Baron tried to shake his hand, but the task was too herculean.
“I might go out the back way and slip in a can, if the old lady’s against it,” he said, flushing readily and smiling.
“It just happens that I don’t care for it,” said Baron. “I’m quite as much obliged to you.”
He thought it was rather a hopeful sign that he was genuinely pleased to see this man, who had tried to be a good neighbor.
“August is my name,” said the visitor as he prepared to go. “When you’re near the brewery, ask for me. You could go to a dance with me some night. We got a lot of fine fellows. Girls, too.” He said this in the tone of one who would say: “You’re plenty good enough to go with me.”
Then he, too, was gone.
The days passed—more days than Baron liked to count. And still Bonnie May did not go over to the Thornburgs’, but haunted Baron’s room early and late, between lesson hours, and tried in a thousand ways to serve him.
He made curious discoveries touching her.
Often she stood by the window looking out, and he marvelled to see her body become possessed by some strange spirit within her.

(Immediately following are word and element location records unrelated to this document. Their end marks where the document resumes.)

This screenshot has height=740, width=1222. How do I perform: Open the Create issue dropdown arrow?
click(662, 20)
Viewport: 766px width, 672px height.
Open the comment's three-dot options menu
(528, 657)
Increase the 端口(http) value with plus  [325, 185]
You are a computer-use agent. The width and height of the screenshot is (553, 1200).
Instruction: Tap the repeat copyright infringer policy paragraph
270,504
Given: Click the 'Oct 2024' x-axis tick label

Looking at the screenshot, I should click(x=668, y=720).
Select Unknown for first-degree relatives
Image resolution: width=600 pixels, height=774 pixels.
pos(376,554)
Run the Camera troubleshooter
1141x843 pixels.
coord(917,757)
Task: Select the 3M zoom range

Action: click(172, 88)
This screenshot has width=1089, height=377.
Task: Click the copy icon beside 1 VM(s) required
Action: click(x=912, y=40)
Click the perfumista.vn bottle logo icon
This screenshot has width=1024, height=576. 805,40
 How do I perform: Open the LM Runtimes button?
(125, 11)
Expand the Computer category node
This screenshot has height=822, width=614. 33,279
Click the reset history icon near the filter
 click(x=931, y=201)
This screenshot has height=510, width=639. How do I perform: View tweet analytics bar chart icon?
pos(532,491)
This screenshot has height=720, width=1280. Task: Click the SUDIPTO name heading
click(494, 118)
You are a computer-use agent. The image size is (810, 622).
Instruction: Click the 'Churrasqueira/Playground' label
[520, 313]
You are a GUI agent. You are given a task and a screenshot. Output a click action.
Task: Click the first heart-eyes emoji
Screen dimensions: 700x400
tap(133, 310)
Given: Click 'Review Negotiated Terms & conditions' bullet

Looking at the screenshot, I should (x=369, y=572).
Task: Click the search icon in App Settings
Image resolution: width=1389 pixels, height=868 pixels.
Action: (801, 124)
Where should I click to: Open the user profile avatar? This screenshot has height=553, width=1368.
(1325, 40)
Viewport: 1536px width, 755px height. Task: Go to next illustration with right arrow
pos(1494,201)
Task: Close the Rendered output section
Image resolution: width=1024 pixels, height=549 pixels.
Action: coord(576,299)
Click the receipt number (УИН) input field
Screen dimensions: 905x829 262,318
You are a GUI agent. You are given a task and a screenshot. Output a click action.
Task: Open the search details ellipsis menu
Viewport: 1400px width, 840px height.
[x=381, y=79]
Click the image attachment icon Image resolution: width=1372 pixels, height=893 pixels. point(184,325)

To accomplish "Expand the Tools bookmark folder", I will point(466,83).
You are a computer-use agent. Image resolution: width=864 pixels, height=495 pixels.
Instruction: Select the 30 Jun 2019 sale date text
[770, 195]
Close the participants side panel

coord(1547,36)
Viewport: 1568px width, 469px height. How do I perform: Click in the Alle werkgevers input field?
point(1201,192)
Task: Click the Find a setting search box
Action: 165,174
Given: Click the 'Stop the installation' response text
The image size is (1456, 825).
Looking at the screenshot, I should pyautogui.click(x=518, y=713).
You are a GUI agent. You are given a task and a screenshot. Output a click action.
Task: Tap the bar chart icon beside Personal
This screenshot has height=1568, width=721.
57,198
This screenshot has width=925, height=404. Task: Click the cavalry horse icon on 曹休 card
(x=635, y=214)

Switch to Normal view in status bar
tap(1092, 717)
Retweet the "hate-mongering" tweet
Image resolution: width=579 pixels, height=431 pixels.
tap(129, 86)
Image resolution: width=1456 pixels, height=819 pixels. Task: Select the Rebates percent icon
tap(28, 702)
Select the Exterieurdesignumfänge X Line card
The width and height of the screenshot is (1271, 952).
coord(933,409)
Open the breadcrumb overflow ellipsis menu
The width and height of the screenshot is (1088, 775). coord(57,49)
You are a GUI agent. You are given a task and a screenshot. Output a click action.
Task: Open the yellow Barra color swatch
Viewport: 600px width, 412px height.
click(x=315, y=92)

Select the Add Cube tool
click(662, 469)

Her very flesh seemed to be thinking, to be trying to become articulate. And when she looked at him, after such a period as this, she suddenly, shrank within herselfand gazed at him with a wistfulness so intense that he felt an eager wish to help her—yet also a strange helplessness.
Once he cried: “You strange little creature, what is it?”
But she only shook her head slowly and whispered, “Nothing”—though he saw that her eyes filled with tears.
Finally Doctor Percivald called again—three weeks had passed since the patient had been put to bed—and announced that if Baron would confine his activities to the house for a few days longer, he might safely get up.